Já o vereador Jeniltom Costa (PT) destacou a união entre os parlamentares e a força da mobilização popular. “Essa vitória não é apenas da Câmara, é dos estudantes, das famílias e de toda a sociedade que se levantou contra uma injustiça. Quando o povo participa, a democracia se fortalece e decisões como essa se tornam possíveis”, pontuou.
O vereador Anderson Ribeiro (PT) também ressaltou a importância de políticas públicas consistentes voltadas à educação. “Investir em transporte universitário é investir no futuro da cidade. São esses jovens que amanhã estarão contribuindo com o desenvolvimento econômico, social e humano de Campos Sales. Não podemos tratar isso como gasto, mas como investimento essencial”, declarou.
Em entrevista, o vereador Cézar Costa, que também é usuário do transporte universitário, foi enfático ao classificar a medida do Executivo. “O transporte universitário é um direito de todos e não um privilégio. Está garantido na Lei Orgânica há mais de 30 anos. A derrubada do chamado ‘Decreto do Mal’ mostra o amadurecimento da Câmara Municipal e a força da luta popular. Foi a união dos estudantes e de suas famílias que fez a diferença”, disse.
Além da atuação legislativa, os vereadores também ingressaram com uma ação popular, cobrando do município a regularização completa do serviço de transporte universitário, exigindo que o atendimento seja feito de forma ampla, eficiente e conforme os termos estabelecidos na licitação vigente.
A nova fase agora é de cobrança. Estudantes e parlamentares exigem não apenas a manutenção do direito, mas também a melhoria na qualidade do serviço, garantindo segurança, regularidade e dignidade no deslocamento dos universitários que estudam em instituições do Cariri e de Araripina.
Cézar Costa ainda reforçou a necessidade de gestão responsável dos recursos públicos. “O município precisa priorizar o que realmente importa. Cortando despesas desnecessárias, é possível garantir investimento na formação dos nossos jovens. É uma questão de escolha. Só prioriza quem ama e quem defende o povo.

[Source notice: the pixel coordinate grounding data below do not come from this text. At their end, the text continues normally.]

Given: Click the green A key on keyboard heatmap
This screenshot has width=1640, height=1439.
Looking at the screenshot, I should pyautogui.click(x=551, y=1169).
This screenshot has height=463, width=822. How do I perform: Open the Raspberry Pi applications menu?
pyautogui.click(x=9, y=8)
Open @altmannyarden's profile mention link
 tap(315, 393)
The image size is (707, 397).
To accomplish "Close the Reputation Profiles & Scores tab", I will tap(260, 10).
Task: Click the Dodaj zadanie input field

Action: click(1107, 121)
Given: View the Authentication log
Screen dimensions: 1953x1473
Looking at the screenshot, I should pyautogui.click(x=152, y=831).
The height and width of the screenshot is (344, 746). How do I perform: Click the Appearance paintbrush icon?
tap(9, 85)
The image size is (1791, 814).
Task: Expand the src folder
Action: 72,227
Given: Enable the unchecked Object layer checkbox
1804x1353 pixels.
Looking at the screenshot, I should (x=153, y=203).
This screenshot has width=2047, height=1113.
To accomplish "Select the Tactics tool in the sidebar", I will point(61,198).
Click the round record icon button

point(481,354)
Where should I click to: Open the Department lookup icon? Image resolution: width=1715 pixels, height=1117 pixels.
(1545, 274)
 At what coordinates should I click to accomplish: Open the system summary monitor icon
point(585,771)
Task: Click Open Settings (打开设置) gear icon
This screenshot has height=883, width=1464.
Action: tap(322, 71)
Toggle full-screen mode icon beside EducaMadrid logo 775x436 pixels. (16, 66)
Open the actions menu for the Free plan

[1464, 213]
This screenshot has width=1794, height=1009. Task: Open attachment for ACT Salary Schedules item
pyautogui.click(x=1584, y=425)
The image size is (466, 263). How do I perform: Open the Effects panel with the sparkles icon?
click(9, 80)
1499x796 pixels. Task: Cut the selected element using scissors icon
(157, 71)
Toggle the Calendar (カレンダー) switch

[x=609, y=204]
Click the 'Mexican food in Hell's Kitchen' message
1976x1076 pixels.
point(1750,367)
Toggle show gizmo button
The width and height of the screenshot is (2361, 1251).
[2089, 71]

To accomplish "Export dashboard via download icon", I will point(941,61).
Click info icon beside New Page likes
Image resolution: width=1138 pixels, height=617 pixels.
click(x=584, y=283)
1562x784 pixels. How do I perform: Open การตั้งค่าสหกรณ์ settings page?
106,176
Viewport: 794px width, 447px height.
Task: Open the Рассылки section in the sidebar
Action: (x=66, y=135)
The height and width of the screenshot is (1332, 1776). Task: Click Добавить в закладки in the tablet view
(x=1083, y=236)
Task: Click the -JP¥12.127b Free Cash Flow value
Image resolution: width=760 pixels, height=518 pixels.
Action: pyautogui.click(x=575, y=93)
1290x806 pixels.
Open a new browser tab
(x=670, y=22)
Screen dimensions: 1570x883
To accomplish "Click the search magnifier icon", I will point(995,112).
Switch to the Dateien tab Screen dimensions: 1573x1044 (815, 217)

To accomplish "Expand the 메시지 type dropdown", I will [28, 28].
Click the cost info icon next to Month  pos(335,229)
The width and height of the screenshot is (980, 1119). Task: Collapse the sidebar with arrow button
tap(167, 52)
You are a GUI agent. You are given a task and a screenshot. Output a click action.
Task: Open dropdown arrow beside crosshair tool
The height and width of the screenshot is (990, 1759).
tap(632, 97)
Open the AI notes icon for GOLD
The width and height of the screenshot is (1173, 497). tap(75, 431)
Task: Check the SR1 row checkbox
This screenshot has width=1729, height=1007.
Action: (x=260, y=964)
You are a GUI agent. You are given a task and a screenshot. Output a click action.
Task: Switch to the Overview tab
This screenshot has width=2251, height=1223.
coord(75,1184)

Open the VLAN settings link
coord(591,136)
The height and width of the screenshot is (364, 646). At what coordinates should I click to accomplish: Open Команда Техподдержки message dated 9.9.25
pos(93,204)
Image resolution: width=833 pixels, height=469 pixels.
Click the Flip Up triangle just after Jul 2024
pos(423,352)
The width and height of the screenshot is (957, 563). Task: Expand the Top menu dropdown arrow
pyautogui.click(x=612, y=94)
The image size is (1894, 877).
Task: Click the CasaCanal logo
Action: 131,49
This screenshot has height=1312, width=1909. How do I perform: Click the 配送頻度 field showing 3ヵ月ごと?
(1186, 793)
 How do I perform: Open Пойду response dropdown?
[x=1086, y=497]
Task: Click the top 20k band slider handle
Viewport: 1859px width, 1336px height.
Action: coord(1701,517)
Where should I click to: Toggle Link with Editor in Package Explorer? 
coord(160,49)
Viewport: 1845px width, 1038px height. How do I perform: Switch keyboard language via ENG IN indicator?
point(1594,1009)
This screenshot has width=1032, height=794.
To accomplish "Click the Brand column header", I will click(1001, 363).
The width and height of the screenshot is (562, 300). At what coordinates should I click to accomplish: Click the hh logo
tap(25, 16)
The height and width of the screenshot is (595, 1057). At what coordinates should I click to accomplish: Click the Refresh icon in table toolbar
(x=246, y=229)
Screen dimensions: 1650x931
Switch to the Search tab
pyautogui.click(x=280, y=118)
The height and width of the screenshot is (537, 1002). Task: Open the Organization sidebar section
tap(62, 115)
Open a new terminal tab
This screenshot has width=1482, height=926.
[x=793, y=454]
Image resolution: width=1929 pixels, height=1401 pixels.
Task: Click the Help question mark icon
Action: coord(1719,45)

Caso contrário, tentam fazer o que foi feito: retirar direitos por meio de um decreto, o chamado ‘Decreto do Mal’”, concluiu.
A decisão da Câmara Municipal de Campos Sales entra para a história como um marco de resistência institucional, compromisso social e defesa intransigente da educação, evidenciando que, quando há união entre representantes e população, é possível impedir retrocessos e garantir conquistas fundamentais para o futuro.